Jong offers a personal, though defensible, hierarchy of Miller's best works, valuing his earliest two Tropic books and Black Spring (Miller's own favorite) above the Rosy Crucifix, which, she says, reads as self-parody. She attributes the unevenness of his work to his outsider status: he never found a sympathetic editor who could get him to differentiate the shit from the good stuff. There's a certain truth to this, but even edited authors often produce bad or overwritten stuff (I'm looking at you, Thomas Wolfe). In a sense, the mixture is what you are destined to get from Miller, as Miller: he couldn't tell the good from the bad--and wouldn't have let anyone make the distinction for him--because to him it was all good. The mark of the true artist was not technical virtuosity but revelation.
The paratext that rounds out the book is not especially useful. Jong provides an annotated bibliography, which really only hits the most obvious of Miller's work, and repeats the some judgments she offered in the main section of the book, often word for word. I'm not sure of the point of the imaginary dialogue, as we have real dialogue between them--in the form of letters, which are also printed here--and I recognize some of Miller's responses simply as condensations of his writings elsewhere.

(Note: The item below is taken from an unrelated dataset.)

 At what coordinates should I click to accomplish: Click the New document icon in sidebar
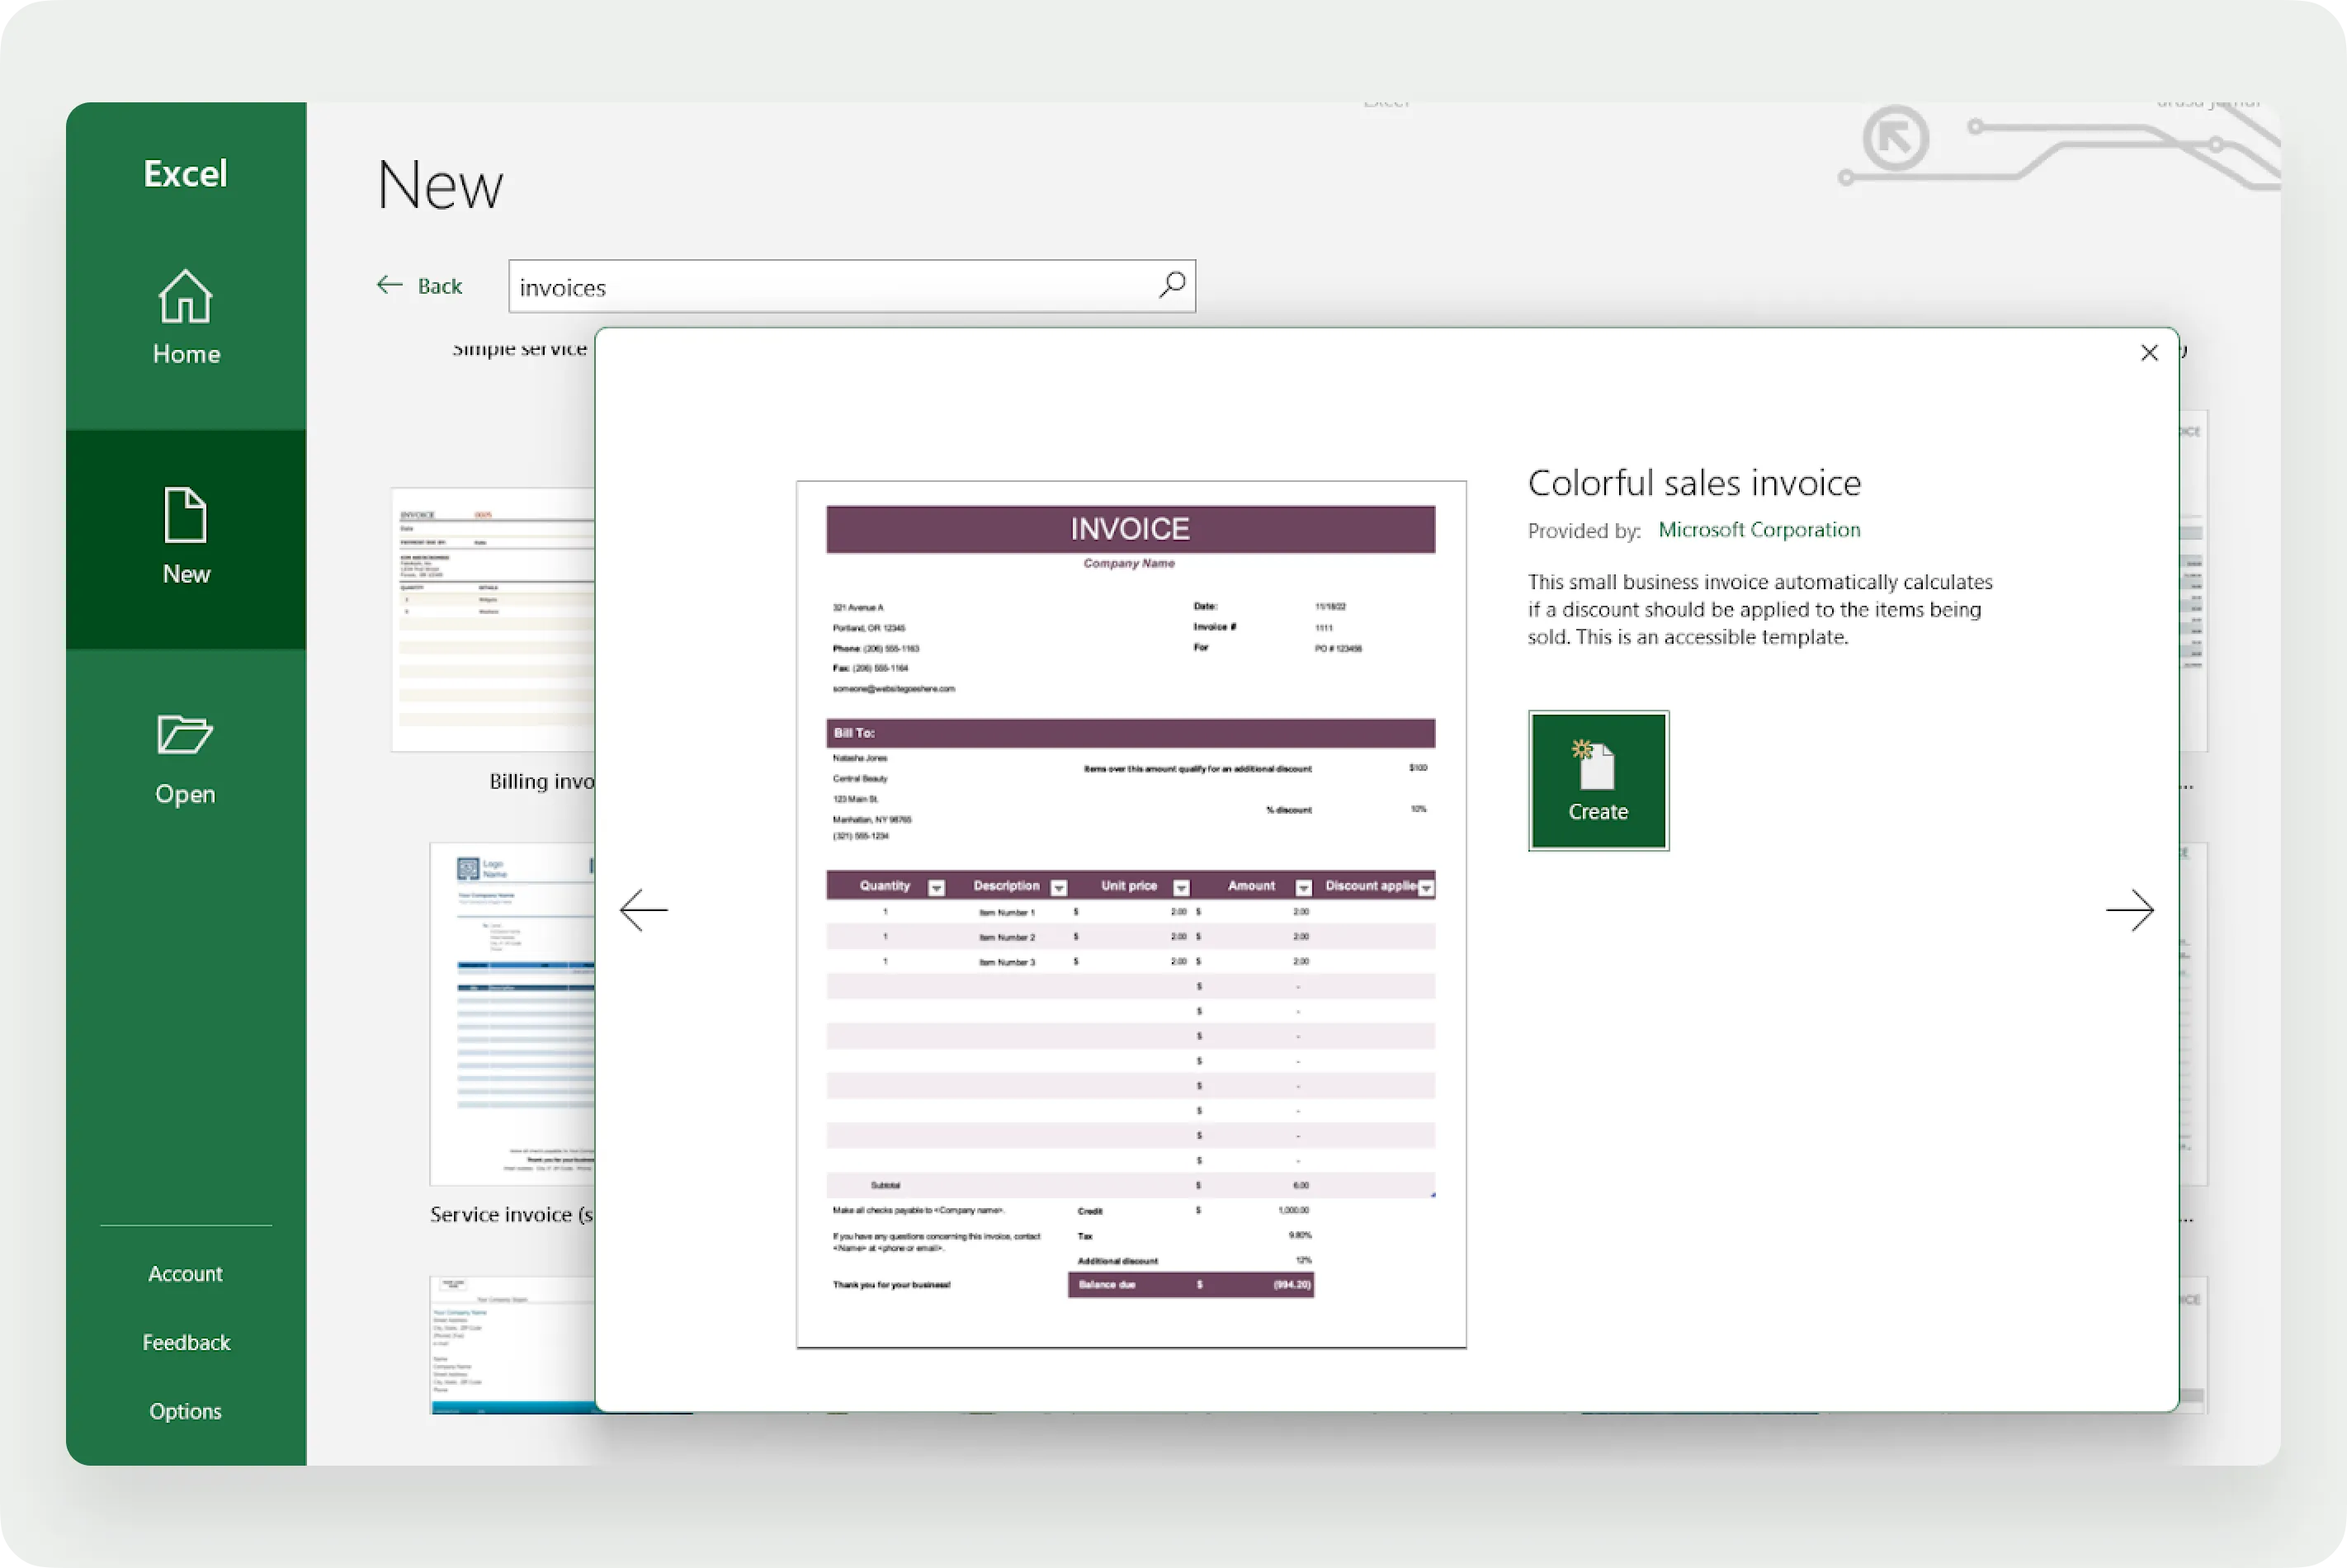[x=185, y=515]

The book also has two other aims. Part of it is a memoir, recounting Jong's experience being thrust into the limelight with the publication of her "Fear of Flying," which was first almost lost to obscurity before being salvaged by John Updike (talk about male chauvinists!) and Miller. She then became a lightning rod for discussion about sex and the sexual revolution in the 1970s. Miller helped her navigate this terrain, having been a similar figure for years.
The other part of the book is an attempt to discuss the meaning of sex in public, in light of the rise of feminism in the 1970s and AIDS in the 1980s. These are interesting, I suppose, but also date the book horribly, which is why I have yet to make up my mind about it. The theme she is addressing--the meaning of sex in being a human--is a transcendent one, but it is set against parochial--if also important, life-and-death--concerns. The issues today are different--not distant, just different--but the problem remains. I guess I'd maybe even like to read an update on the book, twenty years later now, and see how Jong thinks the problems evolved.
Love the treatment of Henry Miller's writing and persona, but Jong's dismal prophesies about the new world of writers and readers is rather embarrassing and certainly presumptuous. She writes that the current generation of writers is tepid and afraid to write the truth, holding up her (and Miller's, but mostly her) generation as a sterling example of a dying breed of honest writers and accepting readers, overlooking the fact that Miller's works were largely banned and therefore unavailable to readers for several years after they were written. I love when she writes about Miller, I don't mind when she writes about herself, and I hate when she tries to write about me.
This is a one-of-a-kind kind of book on the writer Henry Miller - it is part biography over Miller, part literature analysis of the role he has played, but also what has happened after him, and part a description of Jong's own relationship with him (as friends, admirers and writing colleagues). What comes out is a picture of a complicated man, that you can both love and hate (even at the same time), and it all adds up to quite an interesting read. You don't have to love Miller's books to read this one - but if you are uncomfortable reading about sex it would be best to stay away.